Combined Dropbox and Git/SVN dev environment



The Problem:
You are using several computers working on the same source controlled project. You need to commit in order to continue working on the code changes on another machine. This will pollute your commit history and force you to commit "dirty" code in order to access it on another computer.

The solution:
I solve this by only having one of my machines properly set up to connect to the source control(GIT or SVN in my case). I keep all the projects I am working on in separate folders in Dropbox. I have my laptop as the main machine using Eclipse as the editor with the SVN and GIT plugins activated.

The Dropbox folder structure looks like this:
dropbox/project1
dropbox/project1/folder1
dropbox/project1/folder2
dropbox/project2

Files can be changed on all machines that shares the Dropbox folders. When a change is made the machine pushes the changes to the other machines in near real-time.

This makes it possible for me to set up "lighter" environments on less powerful machines and still be able to make code changes without firing Eclipse up on my laptop. For instance I am using gvim to edit files on our Atom based net-book. It works a treat but that machine would not be able to run Eclipse properly because of screen estate and power limitations. I don't need to install the GIT or SVN clients either.

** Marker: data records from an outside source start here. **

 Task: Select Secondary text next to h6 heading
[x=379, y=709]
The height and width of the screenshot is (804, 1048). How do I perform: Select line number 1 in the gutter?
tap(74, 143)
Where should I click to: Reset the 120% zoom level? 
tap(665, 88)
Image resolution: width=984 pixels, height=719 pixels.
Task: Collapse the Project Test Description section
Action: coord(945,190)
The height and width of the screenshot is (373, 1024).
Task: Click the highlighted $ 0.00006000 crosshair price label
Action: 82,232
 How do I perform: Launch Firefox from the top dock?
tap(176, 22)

When I am ready to commit I do that from the main machine in my case my laptop. This way no commits and complicated branching are needed just to get the data accessible on another machine.

Negatives:
  • It doesn't work very well for local branching in Git. Changing to another branch immediately starts synching the new code to all the Dropbox clients. It works if you do it on the main machine but can be a bit confusing.
  • You can only commit from the main machine.
  • Since the .project in Eclipse and other dot files are being synchronised by Dropbox you always have to use relative paths in these files if you put the Dropbox folders in different places on the different machines.


Positives:
  • You get the bonus of the Dropbox real-time versioned backup.
  • No need to commit code to continue working on it on another computer.
  • GIT or SVN client only has to be available on the main machine.

Tips and Trix:
If you absolutely have to be able to commit from all machines where you are editing the code it is good if the main machine is always on and accessible over the internet. A cloud server makes the perfect candidate for being the main machine.

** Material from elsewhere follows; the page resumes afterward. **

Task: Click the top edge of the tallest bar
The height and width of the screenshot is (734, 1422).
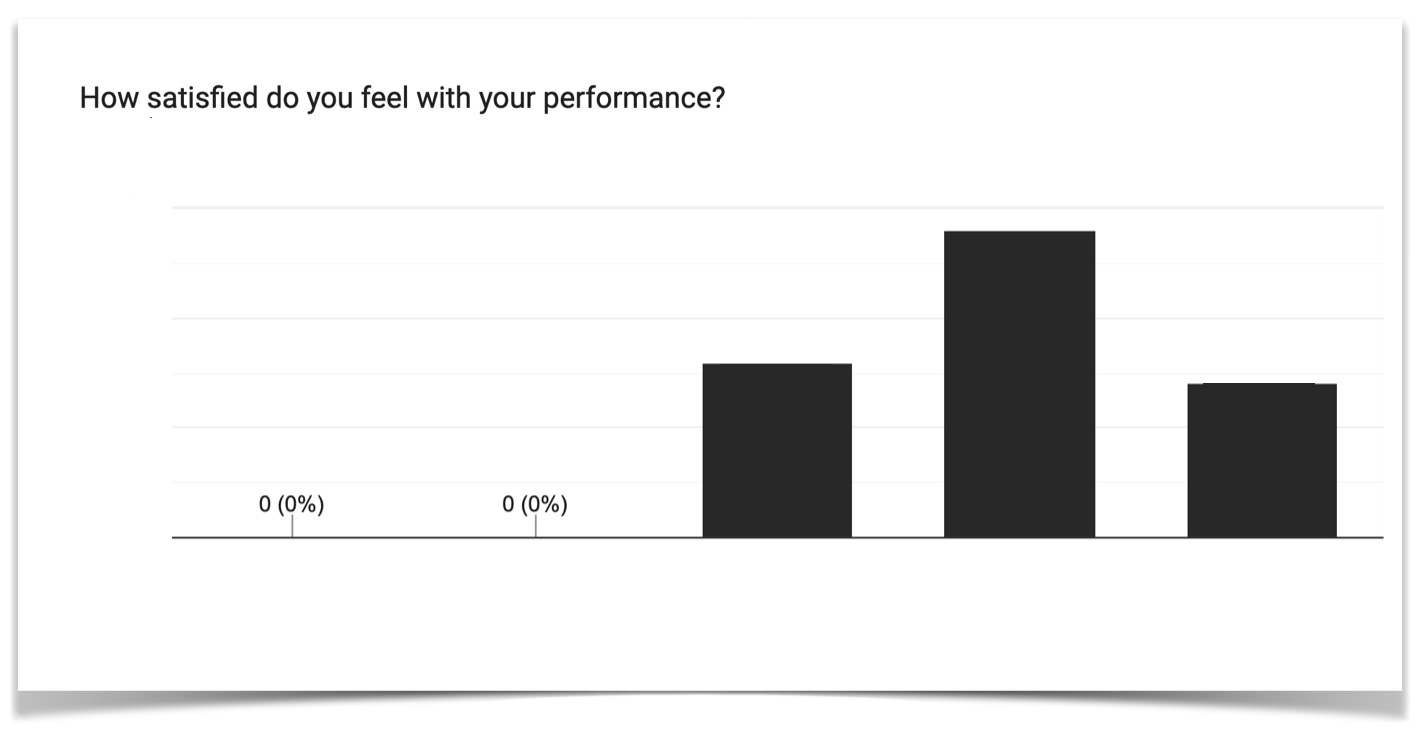Action: coord(1019,232)
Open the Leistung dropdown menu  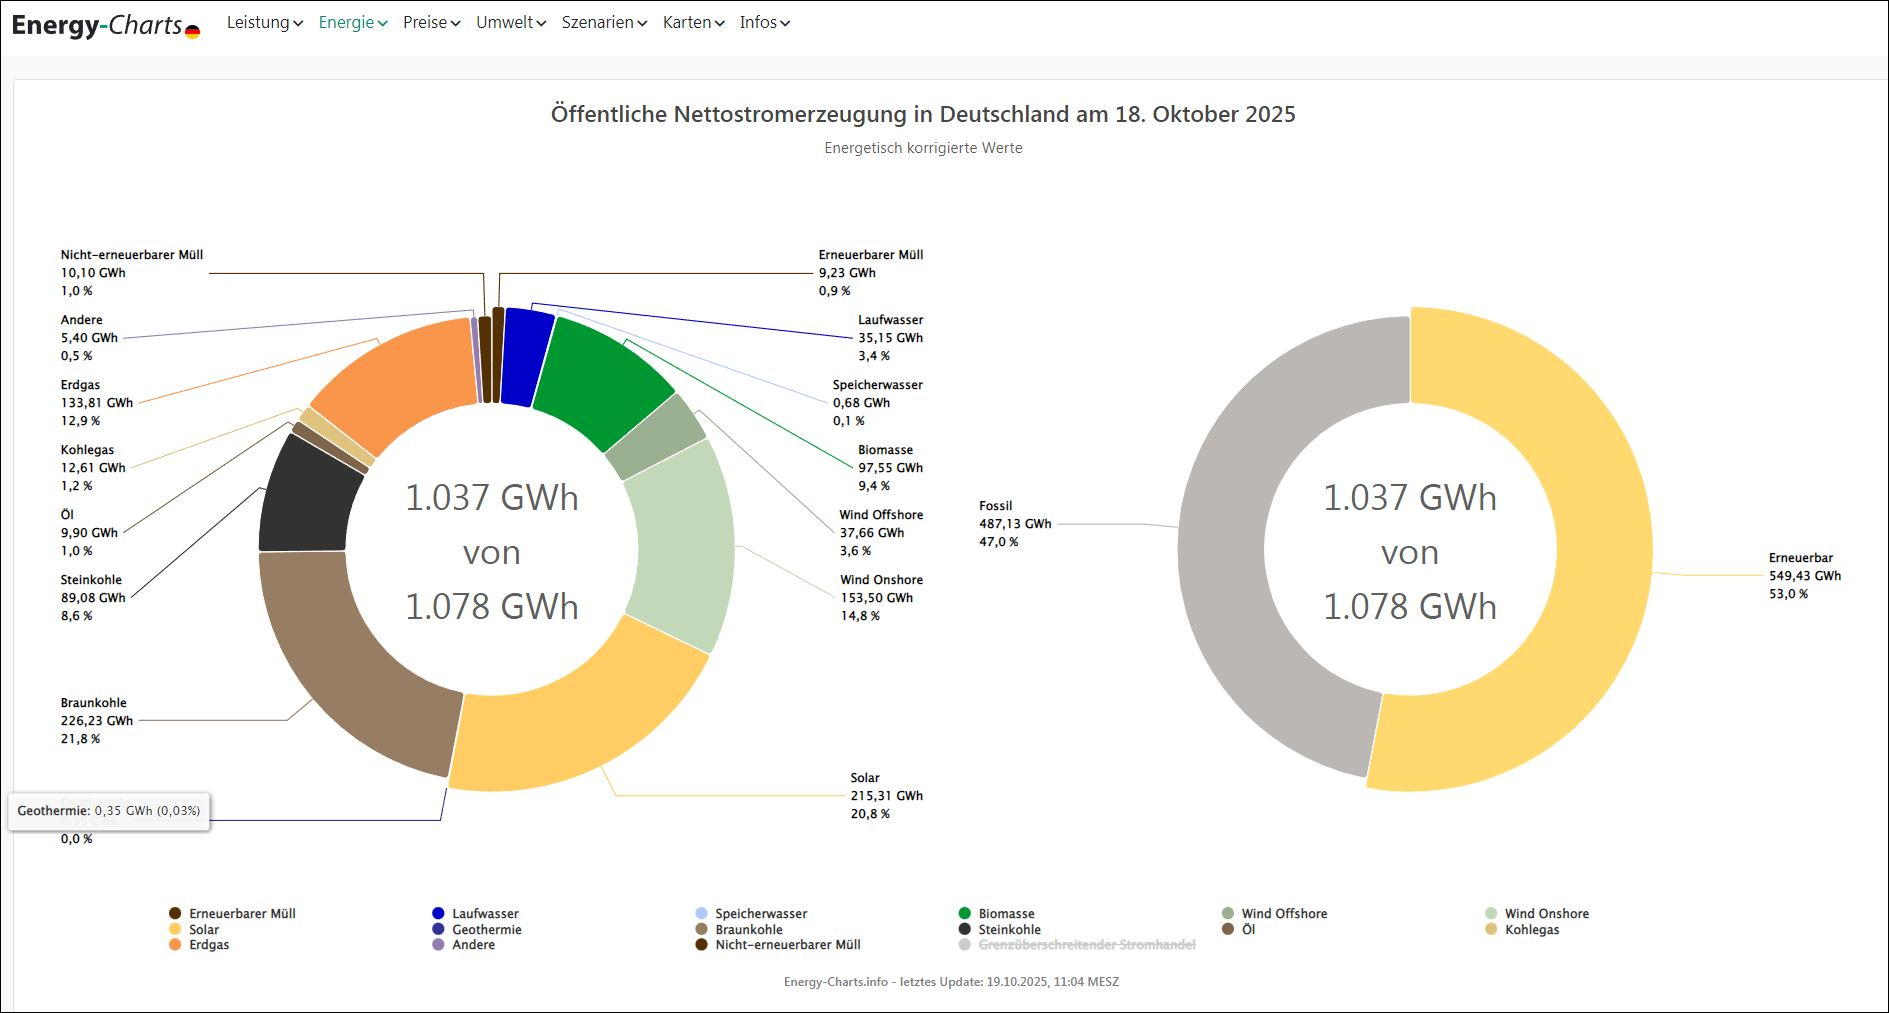(x=264, y=22)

Just set up an ubuntu server on for instance www.rackspacecloud.com.
Install http://www.dropbox.com/install?os=lnx

Install GIT or SVN so that we can commit the changes via an SSH login when ready.
Start Dropbox on the cloud server to pull down all the most recent changes.

Now commit from the command line.

One more benefit with this is that you can edit files via ssh and an editor like vim from anywhere in the world and you get instant backup and synch in to the main machine.